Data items
________________

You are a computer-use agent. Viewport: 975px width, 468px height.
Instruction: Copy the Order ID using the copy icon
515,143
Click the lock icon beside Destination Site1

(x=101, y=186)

________________

SHORT TASK:
Update the records by replacing "Order ID" with "Invoice Number" wherever it appears. Leave everything else unchanged.

OUTPUT FOR THIS EXERCISE:
You are a computer-use agent. Viewport: 975px width, 468px height.
Instruction: Copy the Invoice Number using the copy icon
515,143
Click the lock icon beside Destination Site1

(x=101, y=186)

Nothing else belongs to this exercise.